Francisca Rocha (Professora Francisca), dirigente da CTB, secretária de Saúde da CNTE e de Assuntos Educacionais da Apeoesp, argumenta que “a proibição da exploração do trabalho infantil pela Constituição de 1988 e pelo ECA (Estatuto da Criança e do Adolescente) de 1990 foi uma conquista importante para a valorização da infância e da juventude no país”, portanto, “temos que barrar esse retrocesso inominável”.
Corroboram os argumentos das sindicalistas a existência de mais de 160 milhões de crianças e adolescentes explorados pelo trabalho infantil no mundo, como mostra o relatório Trabalho Infantil: Estimativas Globais 2020, da OIT e do Fundo das Nações Unidas para a Infância (Unicef) com estimativa de aumento de 8,9 milhões de crianças e adolescentes nessa situação no ano que vem.
No Brasil, estima-se um número superior a 2,5 milhões de crianças e adolescentes em situação de trabalho infantil. Além de um número superior a 5 milhões, sem acesso à educação durante a pandemia, como mostra o Unicef e mais de 1,5 milhão, em idade escolar, fora da escola, mesmo antes da pandemia.
O Conselho Nacional dos Direitos da Criança e do Adolescente (Conanda) afirma em Nota Técnica que a pretendida “redução da idade mínima para o trabalho para a idade de 14 anos – afronta diretamente os direitos fundamentais à proteção no trabalho e à profissionalização do adolescente, e vai de encontro com os princípios da proteção integral e da prioridade absoluta, haja vista a condição peculiar do jovem enquanto pessoa em desenvolvimento” (Leia a nota completa aqui).
Como diz o Art. 4º do ECA “é dever da família, da comunidade, da sociedade em geral e do poder público assegurar, com absoluta prioridade, a efetivação dos direitos referentes à vida, à saúde, à alimentação, à educação, ao esporte, ao lazer, à profissionalização, à cultura, à dignidade, ao respeito, à liberdade e à convivência familiar e comunitária”.

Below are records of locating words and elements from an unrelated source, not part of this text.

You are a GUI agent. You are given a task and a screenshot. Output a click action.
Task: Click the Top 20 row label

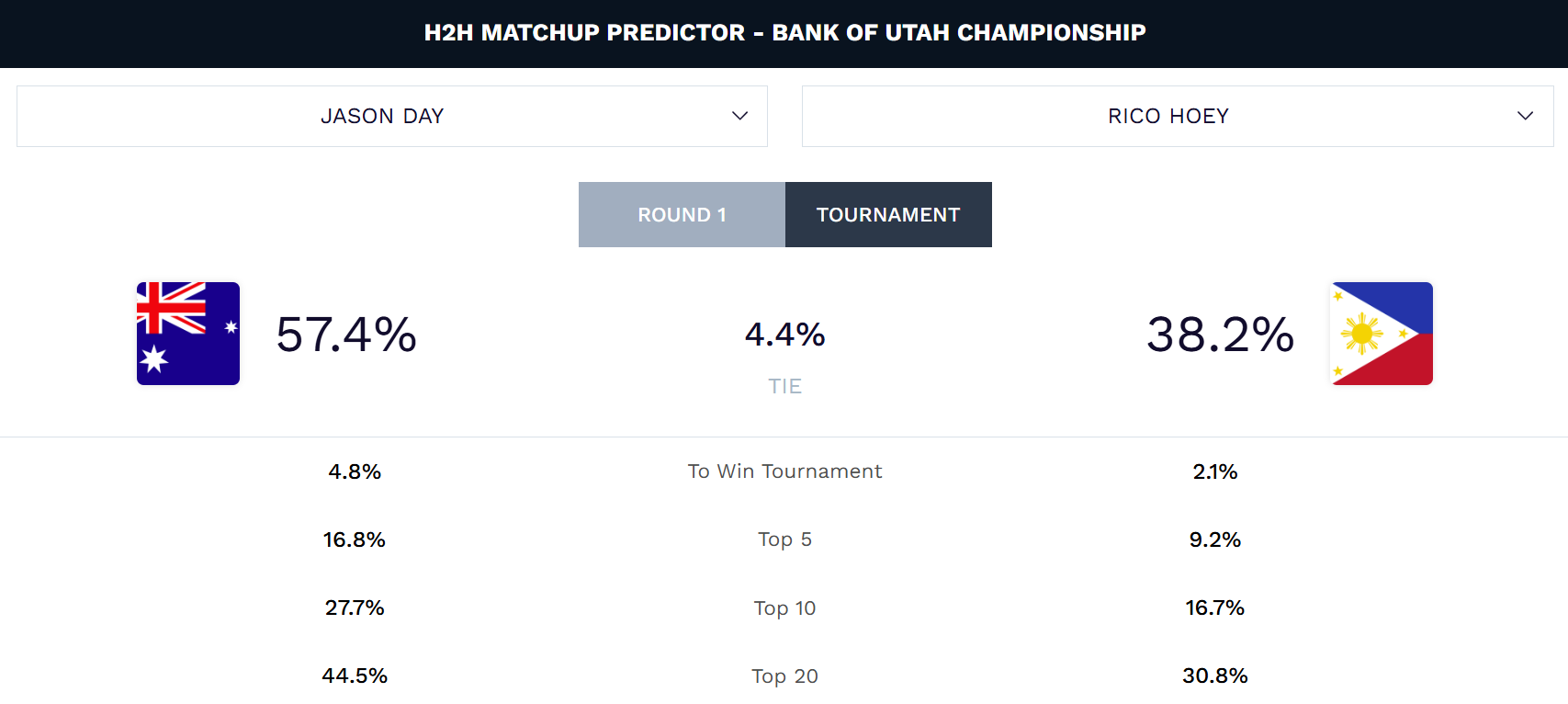click(x=784, y=676)
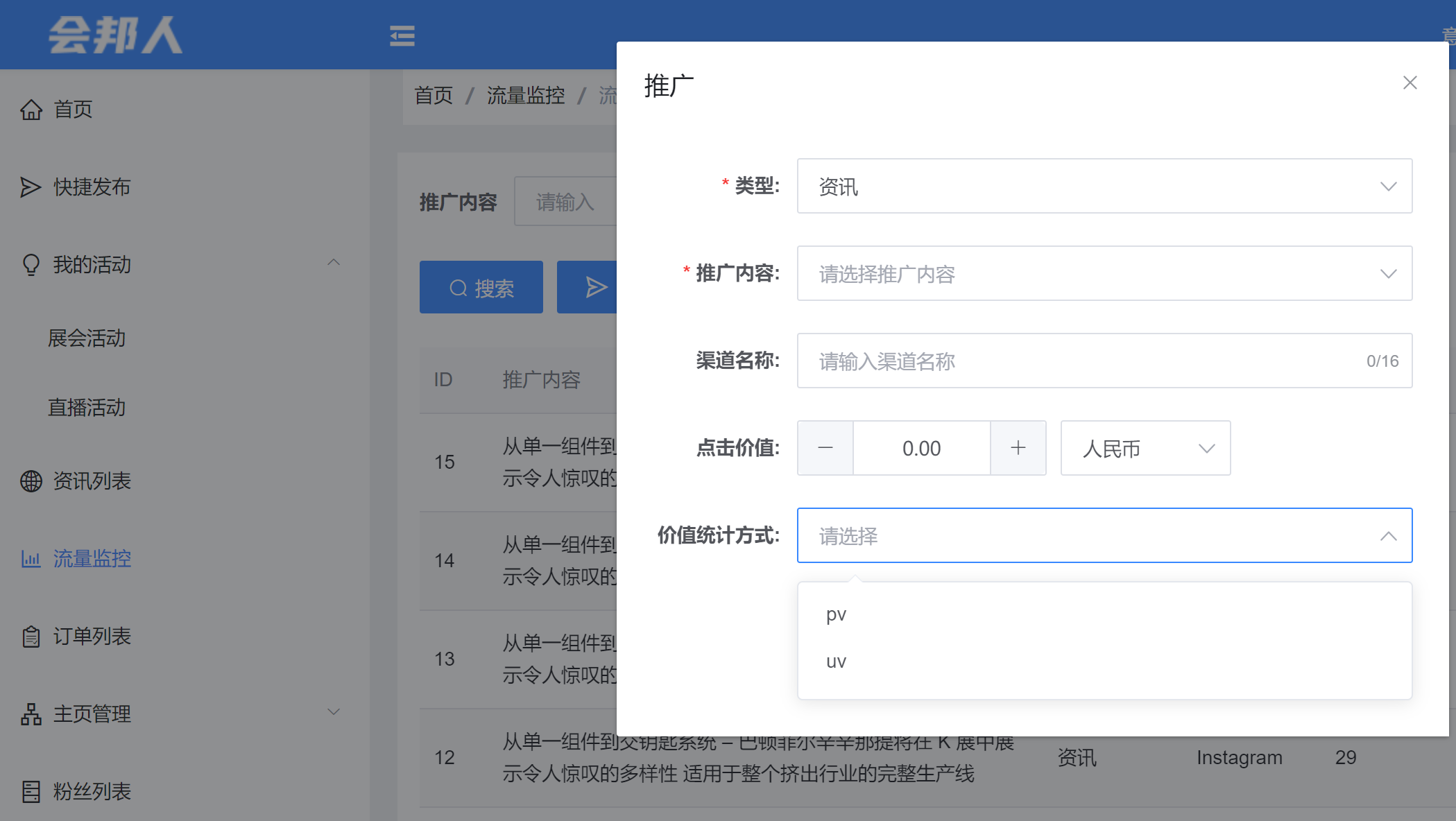Open the 类型 dropdown showing 资讯
Viewport: 1456px width, 821px height.
click(1104, 187)
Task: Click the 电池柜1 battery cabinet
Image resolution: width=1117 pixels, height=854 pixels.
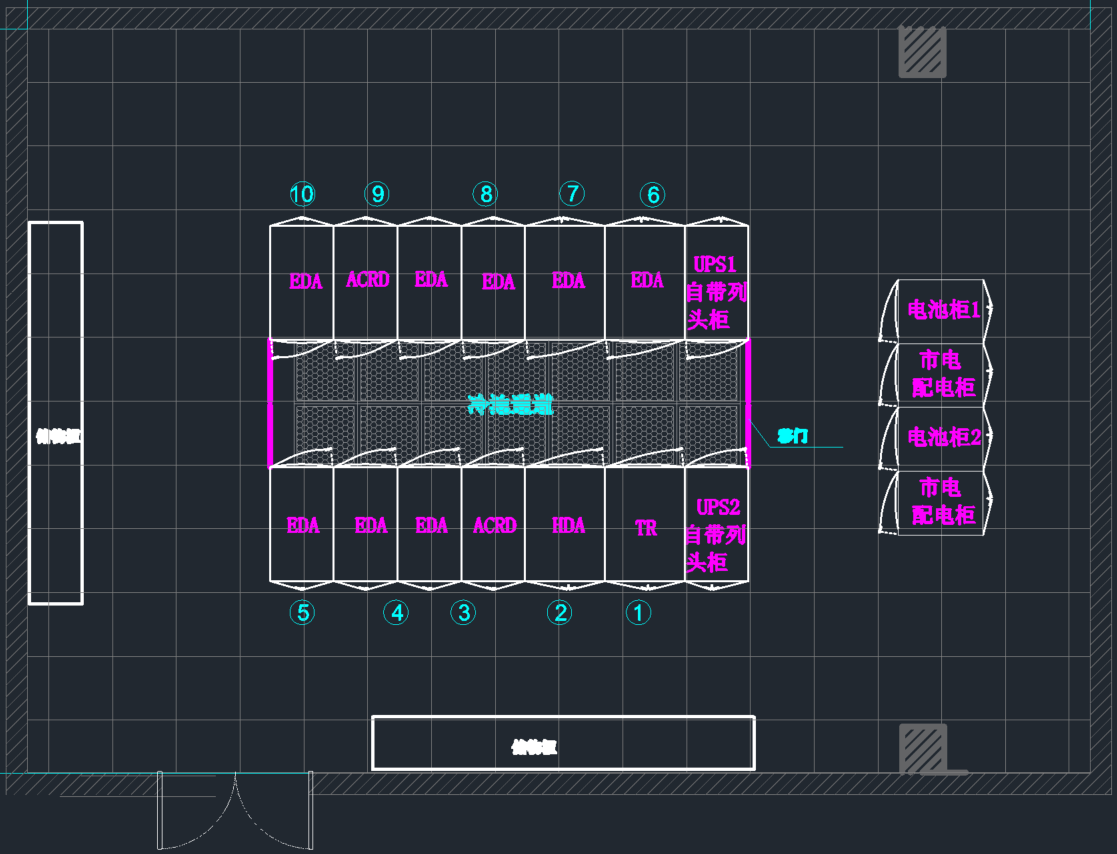Action: tap(943, 310)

Já o Ministério Público do Trabalho (MPT) anuncia esperar que “no Ano Internacional para a Eliminação do Trabalho Infantil, declarado pela Assembleia Geral da Organização das Nações Unidas (ONU) em 2019, o parlamento brasileiro não promova alterações que impliquem evidente retrocesso social e frustração aos direitos fundamentais dos adolescentes (art. 227 da CF), num cenário de agravamento da vulnerabilidade socioeconômica em nosso país”.
Pelo relatório da OIT e Unicef, “o setor agrícola é responsável por 70% das crianças e dos adolescentes em situação de trabalho infantil (112 milhões), seguido por 20% no setor de serviços (31,4 milhões) e 10% na indústria (16,5 milhões)” e “quase 28% das crianças de 5 a 11 anos e 35% dos meninos e meninas de 12 a 14 anos em situação de trabalho infantil estão fora da escola”.

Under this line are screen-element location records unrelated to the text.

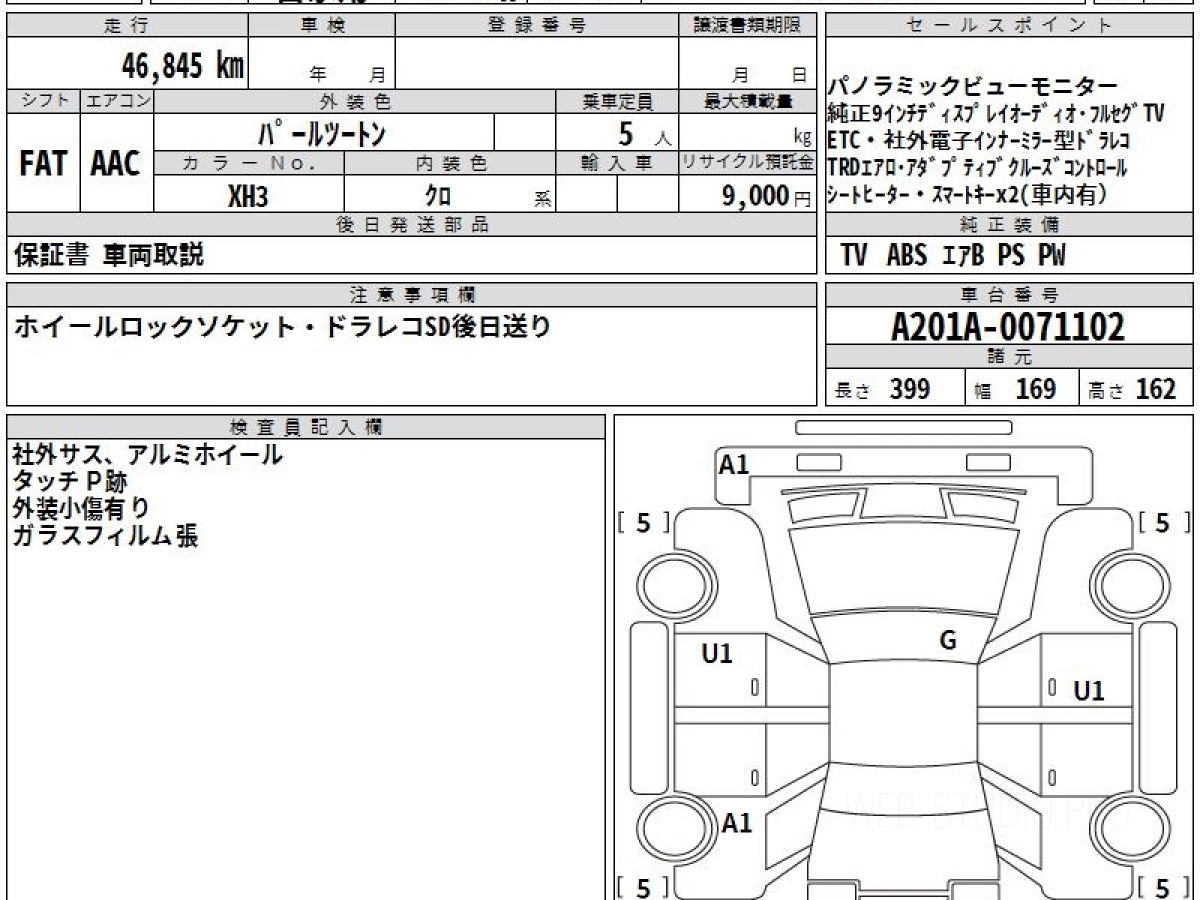Click the G mark on the windshield
Image resolution: width=1200 pixels, height=900 pixels.
point(948,641)
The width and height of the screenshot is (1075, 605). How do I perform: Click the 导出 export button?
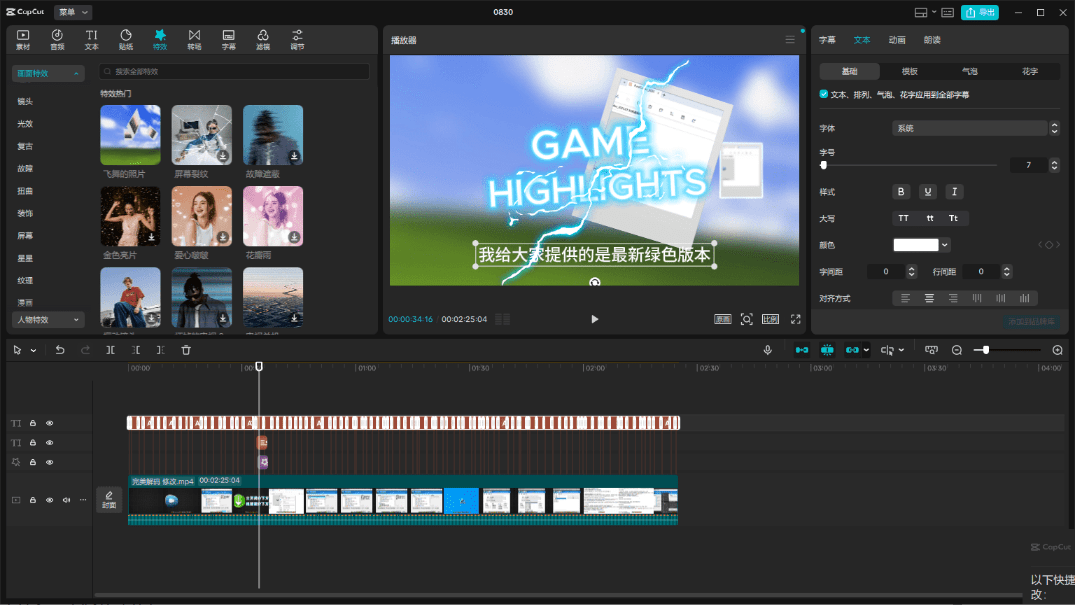pos(980,12)
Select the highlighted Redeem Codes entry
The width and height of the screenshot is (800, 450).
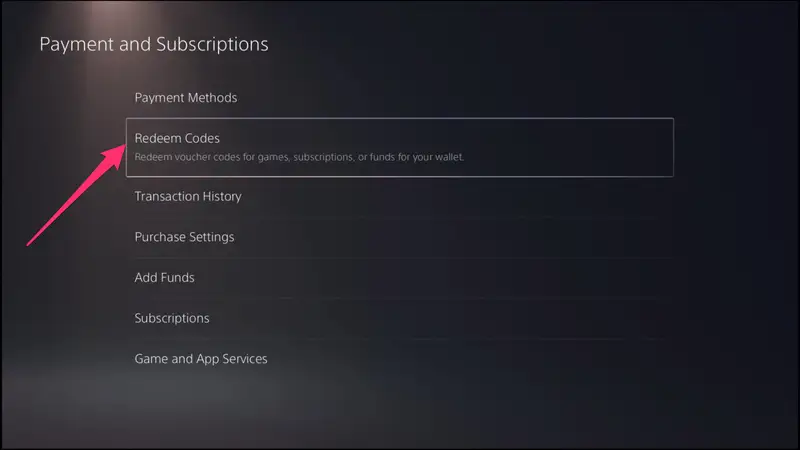399,147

“A situação no campo piorou muito desde o golpe de 2016 por causa do abandono das políticas públicas de proteção social”, afirma Vânia Marques Pinto, secretária de Políticas Agrícolas da CTB e da Contag. “No desgoverno Bolsonaro piorou ainda mais”, principalmente porque “o próprio presidente defende a exploração do trabalho infantil”.

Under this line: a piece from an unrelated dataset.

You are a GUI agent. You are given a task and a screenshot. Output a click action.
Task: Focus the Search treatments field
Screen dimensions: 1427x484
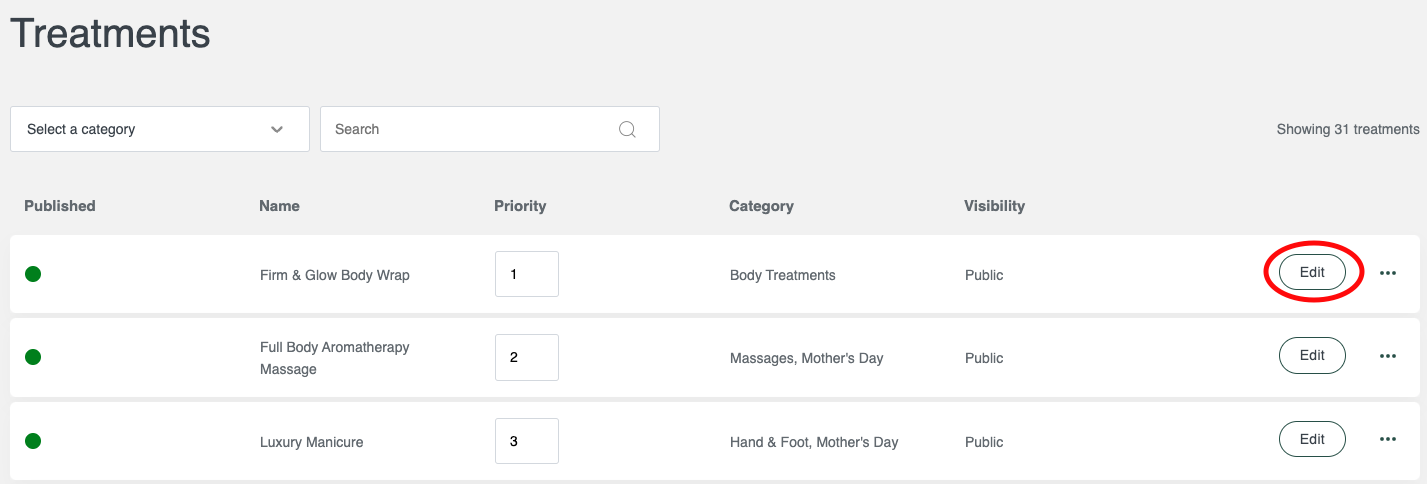click(490, 129)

Isso num país com cerca de 15 milhões de desempregados, 6 milhões e desalentados, quase 40 milhões de trabalhadoras e trabalhadores em situação precária, “pensar em institucionalizar o trabalho infantil, que já prejudica tantas crianças e jovens e sua família, é no mínimo, desumano”, reforça Carlos Rogério Nunes, secretário adjunto de Políticas Sociais da CTB.
Enquanto a secretária da Juventude Trabalhadora da CTB, Beatriz Calheiro defende “muito mais recursos para a educação de qualidade com a permanência de todas as crianças e jovens na escola” além de “todas as famílias terem condições dignas de vida com trabalho decente e remuneração compatível com as necessidades humanas no campo e na cidade”.